Dataset records: Begin
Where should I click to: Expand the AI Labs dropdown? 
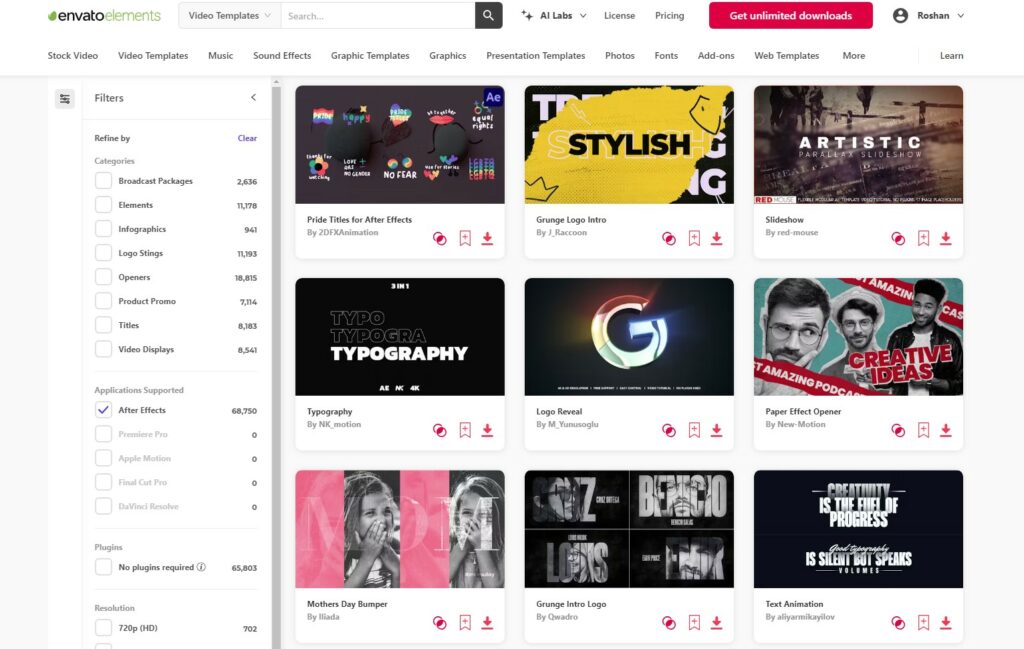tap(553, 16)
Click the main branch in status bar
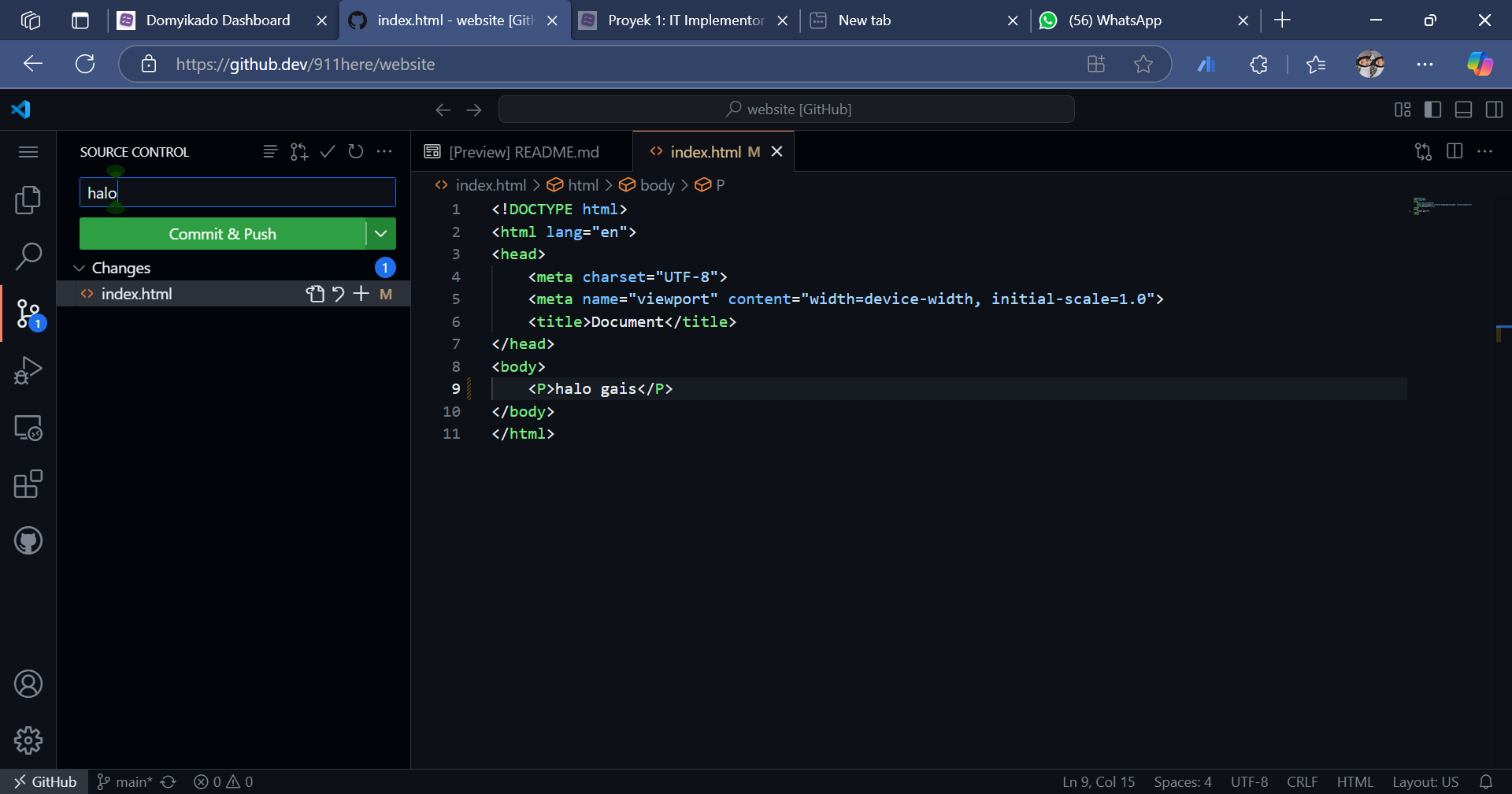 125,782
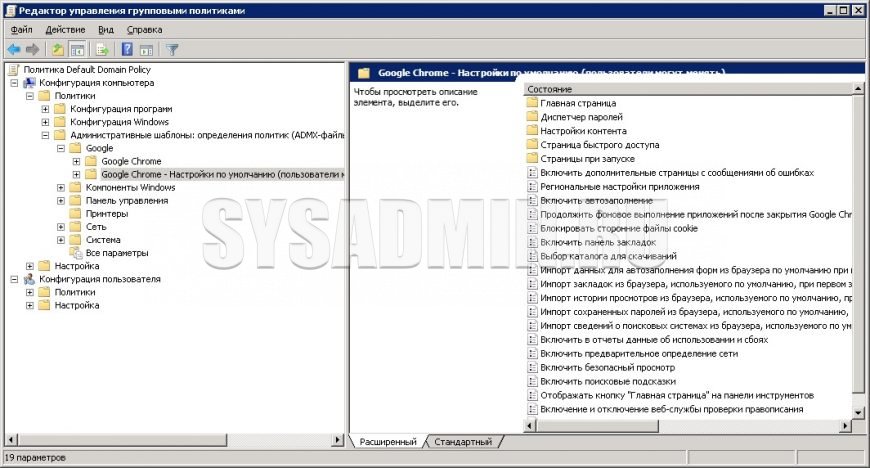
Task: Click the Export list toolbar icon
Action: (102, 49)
Dataset records: End
Write out each line of the data exactly; the images should be left out.

# [Exercise result]
Where should I click to: Expand the AI Labs dropdown? 
tap(553, 16)
Click the main branch in status bar
 125,782
Task: Click the Export list toolbar icon
Action: (102, 49)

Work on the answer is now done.